Many clients that are about to undergo a FISMA Assessment ask us what it costs to meet the requirements. There are several factors to consider when looking at the expense of becoming FISMA compliant, and it is hard to provide a dollar amount until a gap analysis is performed since we are not yet sure what the client may be missing. However, we can tell you what the big tickets items are and you can gauge for yourself if you can meet the requirements in a cost effective manner.

First of all, one of the biggest weaknesses is typically documentation, e.g., Security Plan, Contingency Plan and Incident Response Plan, to name a few. As part of our engagement, we do provide the client with templates at no additional charge for policies, procedures and plans they are missing, and other firms may do this as well. If you have the internal resources to prepare the draft plans over time that can save a significant amount of money. It is better to have the plans prepared in house anyway and as long as a timeline for completion is part of the Corrective Action Plan (CAP), you still qualify for interim compliance. We also provide templates that are often used by government agencies so you will be in good shape if you need to send any of these documents to a government client as part of a proposal or contract.

The second big ticket item is physical compliance. This includes fire suppression and monitoring. If you have halon or sprinklers in place, then you’re in good shape. If you have an old data center without any fire suppression, this could be a high cost item. If your building provides a guard and cameras at egress and ingress points, you should be able to meet the monitoring requirements with minimal expense. In addition, all access points to your facility need to be secured.

Another expense could be software tools. While you have a firewall and likely virus protection and spam filtering, you will also need to have some type of logging software for tracking access, etc., and some form of incident response tools in place. You need to be able to show that you are proactively monitoring your network. If you have this in place, you are also on your way to compliance. If not, this will add to the expense.

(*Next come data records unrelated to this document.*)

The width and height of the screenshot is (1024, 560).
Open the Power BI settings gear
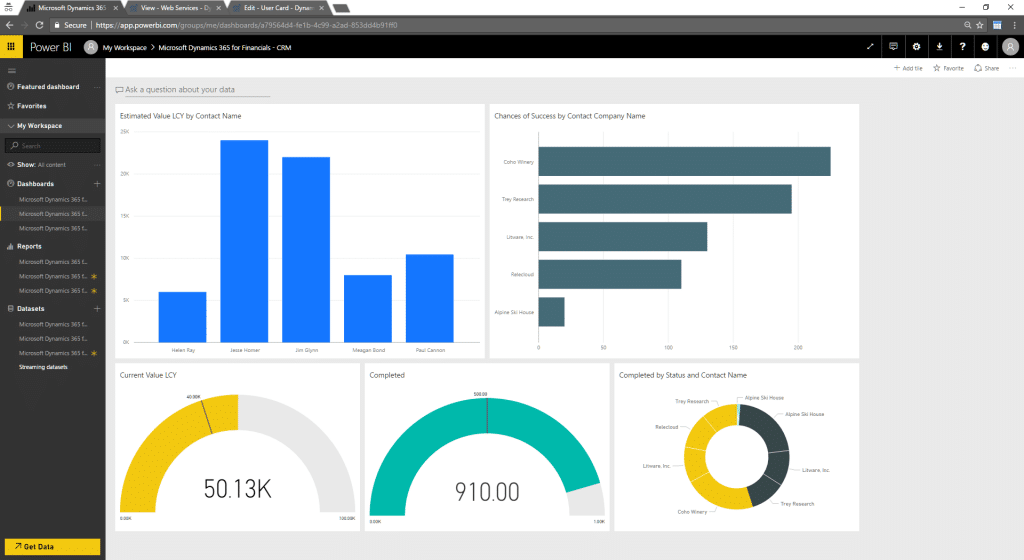pyautogui.click(x=916, y=46)
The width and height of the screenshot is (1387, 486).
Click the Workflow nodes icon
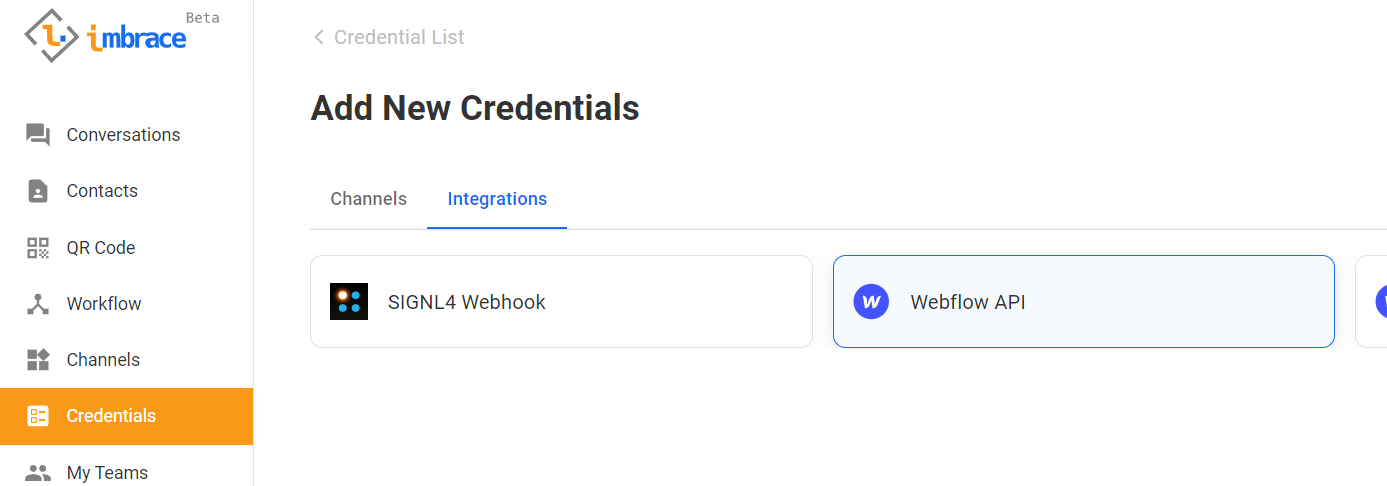coord(38,304)
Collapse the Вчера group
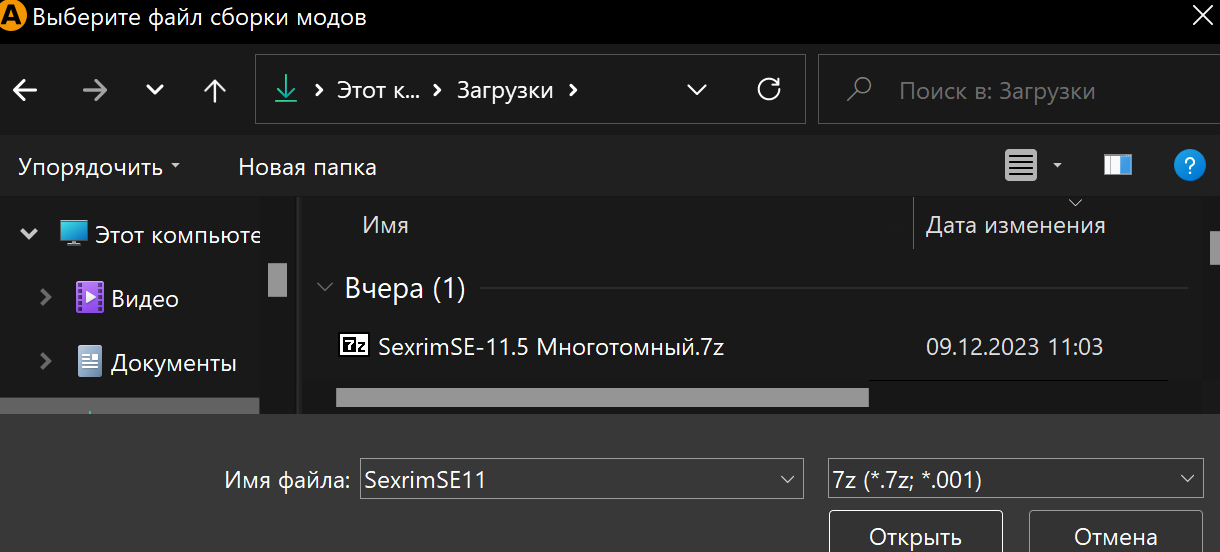Screen dimensions: 1220x552 (324, 289)
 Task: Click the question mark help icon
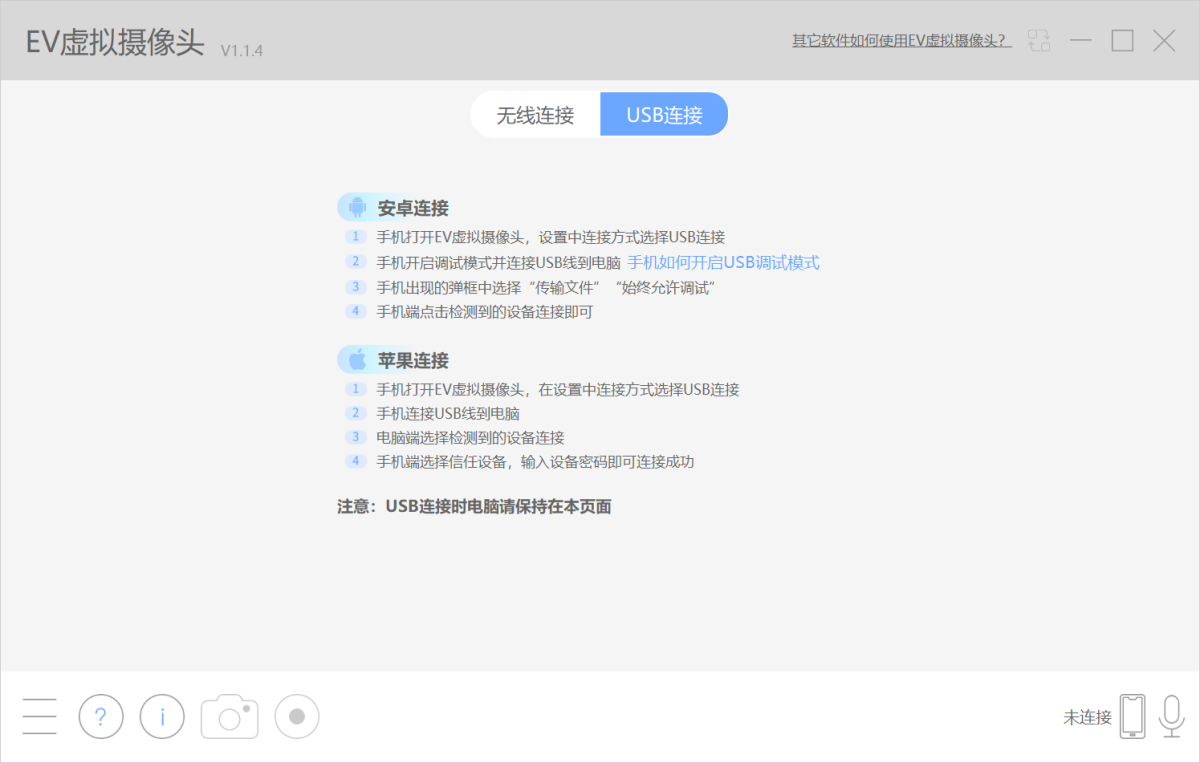[x=101, y=716]
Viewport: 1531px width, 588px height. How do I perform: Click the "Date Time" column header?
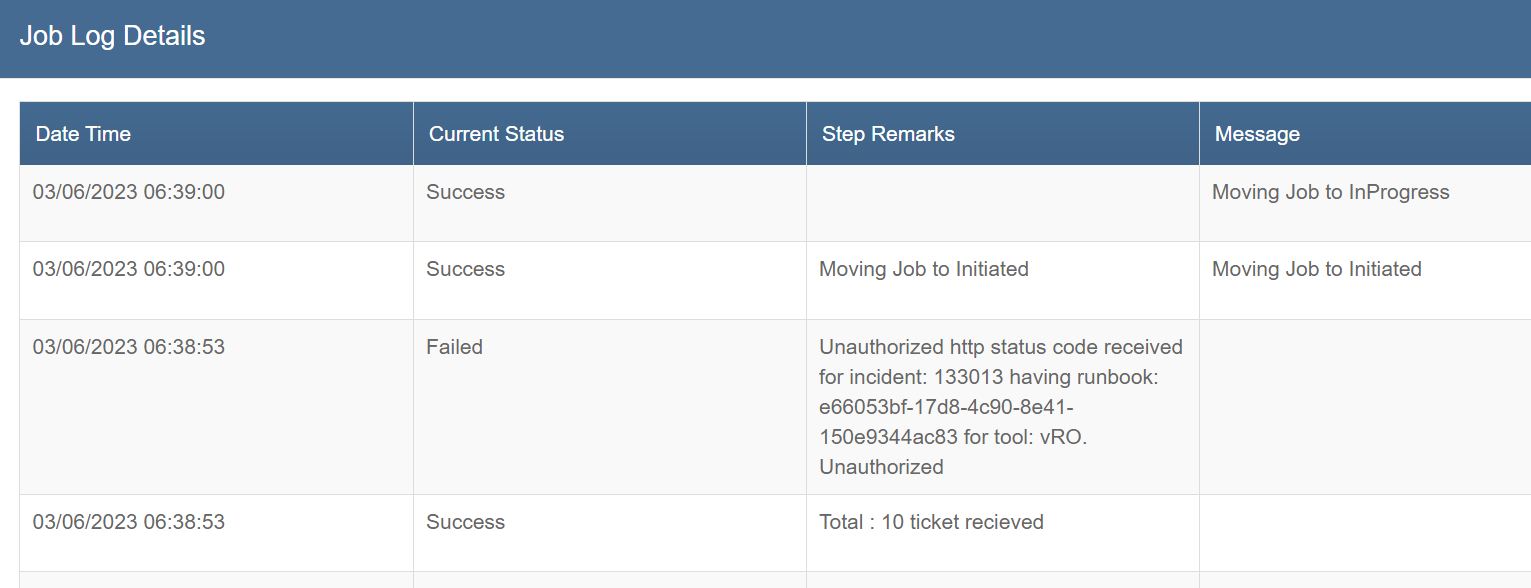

One other major expense is two factor authentication (TFA). You will need to eventually move to this but you can bound the system and only require it for users of privacy data and privileged users. If this is a small subset, then it will save money. The TFA requirement is relatively new, and therefore it is usually acceptable to roll it out over a longer period.

Bounding the system by segregating the privacy data and users can go a long way towards minimizing the impact of implementing controls to a subset of users rather than organization wide. I highly recommend this approach if it fits your organization.

That sums up some of the major expenses of becoming FISMA compliant. At the conclusion of our gap analysis, we always provide a formal corrective action plan with milestones that will provide a path to FISMA compliance. As long as you have a corrective action plan in place and continue to make progress, you will be meeting the requirements of Interim FISMA compliance. There is also the option of accepting risks for some of these requirements. If countermeasures are in place and the cost of additional safeguards is prohibitive, then an accepted risk is “acceptable.” However, the number of accepted risks should be minimized.

Due to the many options for meeting control requirements, no one can provide a one price meets all approach to FISMA compliance. But this should give you at least a qualitative sense of the cost. After a review, the assessor is typically available to help, and sometimes clients request that they provide support and reviews of the ongoing mitigations to cover this. The cost of the assessment and this support should be provided up front so at least the assessment portion won’t have any surprises.